ADOPTING A CULTURE OF CHANGE
In technology, companies are always operating in the future, particularly in the field of innovation, anticipating the shifts in customer preferences and ensuring they’re delivering on their expectations. Companies that stay ahead, choosing compatible services for their business, maintain the upper hand on their competitors.
“Don’t follow trends, start trends.” – Frank Capra
Here’s what I foresee having an impact on the contact centre and related environments for 2018:
Customer experience strategy implementation
A lot was said in 2017 around the importance of customer experience (CX). This has led to the implementation of CX strategies. Progressive companies now have CX professionals tasked with driving programmes across the company that lead to enhanced CX. All of the research that has gone into this will see companies introducing slicker processes that contribute to efficiency and productivity, all with the customer in mind. This will also have an impact on employment, with a range of CEM positions opening up.
Channel integration as an imperative
Companies will be closer to omni-channel than ever before. This will be driven, in part, by the need to optimise services, but also by the customer experience, since the goal of seamless communication across channels contributes to CX.
There will be an increase in the uptake of virtual assistants, instant messaging and mobile apps designed to facilitate interaction, in addition to more traditional channels. This will provide platform agility across channels that customers prefer, and access to the vital information agents need to deliver great service.

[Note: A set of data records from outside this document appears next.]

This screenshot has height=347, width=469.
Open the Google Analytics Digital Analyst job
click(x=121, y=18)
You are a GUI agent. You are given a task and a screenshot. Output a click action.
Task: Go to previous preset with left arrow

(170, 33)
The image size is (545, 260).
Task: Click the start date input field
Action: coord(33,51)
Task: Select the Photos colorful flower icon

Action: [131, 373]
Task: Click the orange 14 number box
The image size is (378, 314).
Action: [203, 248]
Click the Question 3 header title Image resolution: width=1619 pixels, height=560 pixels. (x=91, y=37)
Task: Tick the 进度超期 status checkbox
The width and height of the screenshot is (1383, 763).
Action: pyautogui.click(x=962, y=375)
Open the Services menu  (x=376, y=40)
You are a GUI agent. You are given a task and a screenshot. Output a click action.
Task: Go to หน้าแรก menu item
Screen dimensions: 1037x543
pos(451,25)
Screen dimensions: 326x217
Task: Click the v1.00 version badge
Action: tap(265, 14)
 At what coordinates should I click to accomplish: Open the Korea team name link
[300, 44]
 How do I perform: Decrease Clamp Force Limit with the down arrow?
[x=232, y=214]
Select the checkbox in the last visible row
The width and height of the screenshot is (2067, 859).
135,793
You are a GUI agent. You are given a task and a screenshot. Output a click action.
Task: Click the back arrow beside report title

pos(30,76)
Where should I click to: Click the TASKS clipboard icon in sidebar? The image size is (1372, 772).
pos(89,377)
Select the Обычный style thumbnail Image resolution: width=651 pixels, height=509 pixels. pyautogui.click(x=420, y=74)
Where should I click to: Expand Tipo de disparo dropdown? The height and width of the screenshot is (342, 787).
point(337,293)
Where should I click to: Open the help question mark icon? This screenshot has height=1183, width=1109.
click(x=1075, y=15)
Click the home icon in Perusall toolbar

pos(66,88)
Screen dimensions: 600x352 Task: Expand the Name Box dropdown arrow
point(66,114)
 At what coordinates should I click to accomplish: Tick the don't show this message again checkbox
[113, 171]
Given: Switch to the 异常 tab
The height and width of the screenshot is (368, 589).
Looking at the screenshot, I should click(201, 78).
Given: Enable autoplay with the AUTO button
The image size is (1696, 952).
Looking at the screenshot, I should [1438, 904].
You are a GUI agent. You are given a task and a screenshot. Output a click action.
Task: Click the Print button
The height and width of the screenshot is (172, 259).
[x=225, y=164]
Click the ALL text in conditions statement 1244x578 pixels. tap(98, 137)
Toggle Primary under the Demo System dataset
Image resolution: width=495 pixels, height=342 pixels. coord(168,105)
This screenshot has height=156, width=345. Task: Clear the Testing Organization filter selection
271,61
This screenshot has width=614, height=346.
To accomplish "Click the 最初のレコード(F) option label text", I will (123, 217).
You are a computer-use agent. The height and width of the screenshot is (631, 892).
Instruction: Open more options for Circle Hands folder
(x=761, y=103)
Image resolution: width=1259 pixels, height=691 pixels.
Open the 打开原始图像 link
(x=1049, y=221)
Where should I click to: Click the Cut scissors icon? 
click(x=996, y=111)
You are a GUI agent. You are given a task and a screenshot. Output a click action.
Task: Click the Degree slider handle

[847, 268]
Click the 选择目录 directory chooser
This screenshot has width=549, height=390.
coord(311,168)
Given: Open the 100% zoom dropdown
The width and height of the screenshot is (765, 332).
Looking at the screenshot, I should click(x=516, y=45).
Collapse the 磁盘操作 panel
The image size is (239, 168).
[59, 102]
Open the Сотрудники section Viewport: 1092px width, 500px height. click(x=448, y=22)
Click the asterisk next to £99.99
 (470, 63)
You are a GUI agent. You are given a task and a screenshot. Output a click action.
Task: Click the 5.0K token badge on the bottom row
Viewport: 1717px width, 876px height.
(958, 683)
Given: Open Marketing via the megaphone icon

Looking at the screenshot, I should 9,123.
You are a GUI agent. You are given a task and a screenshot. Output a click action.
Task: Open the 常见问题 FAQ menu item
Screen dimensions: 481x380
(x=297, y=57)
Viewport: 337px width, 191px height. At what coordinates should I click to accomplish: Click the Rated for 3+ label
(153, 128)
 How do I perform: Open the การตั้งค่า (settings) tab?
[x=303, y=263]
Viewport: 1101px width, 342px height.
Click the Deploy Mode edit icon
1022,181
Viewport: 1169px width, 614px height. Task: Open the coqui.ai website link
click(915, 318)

The benefit of channel integration is that once it’s in place, the introduction of an additional channel such as a chatbot is made less complicated. Rather than operating in isolation, where it’s harder to monitor and measure its success, companies can weigh up performance relating to other channels, and are able to access the data produced in interactions across all channels for improved insights.
Effective data usage will govern change in the contact centre. Let’s say, for example, a user calls the contact centre and gets asked to select an option regarding a query from a menu. The menu may include: “Are you calling about your credit card?” when the user doesn’t even have a credit card with that company. Known customer data can and will be used to refine interactions, personalising the service to eliminate details and unnecessary processes that aren’t relevant to the user.
Artificial intelligence and chatbots
Artificial intelligence (AI) and AI-driven text-based bots with specific uses will come into play. These may be used internally – in a large company where it’s not possible to conduct continuous training on complex processes, for example, an agent helping a customer on a call could access an internal bot to acquire more information; the bot will then provide the information needed so the agent won’t have to call another department or employee, or force a second contact with the customer. A bot uses a scripted response, while AI, on the other hand, says: “How can I help you?” and bases its actions on the context of the user’s response.
Effective data usage will govern change in the contact centre.
South African companies are slowly moving towards the use of chatbots, but remain cautious about using AI-driven technology in customer-facing platforms.
Fraud prevention and enhanced security
According to the 2017 Ransomware Digital Disruptor Report, 49% of companies experienced a ransomware attack in 2016, mostly in business and professional services, healthcare, retail and government. Hackers are developing any number of means to access company data and individual accounts, so this is an essential focus area.
Security and fraud prevention are at the heart of the financial services, so more companies will adopt watertight procedures that include voice authentication technology and, in the future, possibly blockchain models.
In theory, blockchain identity verification could prove (between two people) within seconds that the users are who they say they are based on the data they create. This could have immense potential when applied in the contact centre environment, as it could streamline the identification process and data access in the future.
Trust economy taking hold
Blockchain is especially attractive as a means of streamlining data access for financial transactions and in the prevention of fraud, providing the means to store and access financial documents, shared assets, codes and renderings of items such as identity documents, drivers’ licences and even entire medical histories.
The trust economy it is based on is under close scrutiny, but it’s being explored by organisations as eminent as payment transaction firm SWIFT. SWIFT has been testing use cases to demonstrate how its 11 000-plus member financial institutions can optimise the technology’s transparency while maintaining the industry’s privacy requirements.
The industry is nudging closer to seeing more blockchain-based services appearing, but this technology is still very much in its infancy when it comes to its widespread and real-world application. Certainly, more foundational work could be done in 2018 to leverage its future benefits, but this would only begin to bear fruit in the coming years.
Most importantly, the consideration when talking about trends, innovation and future tech must always be this: will it benefit my customers? Will it allow me to deliver enhanced customer service that generates a positive response? Don’t abandon what’s working efficiently for a trendy new idea, but do test that customers will have a favourable response before shifting how the company does business – after all, the customers are here in the present, with the company, and not necessarily in the company’s future.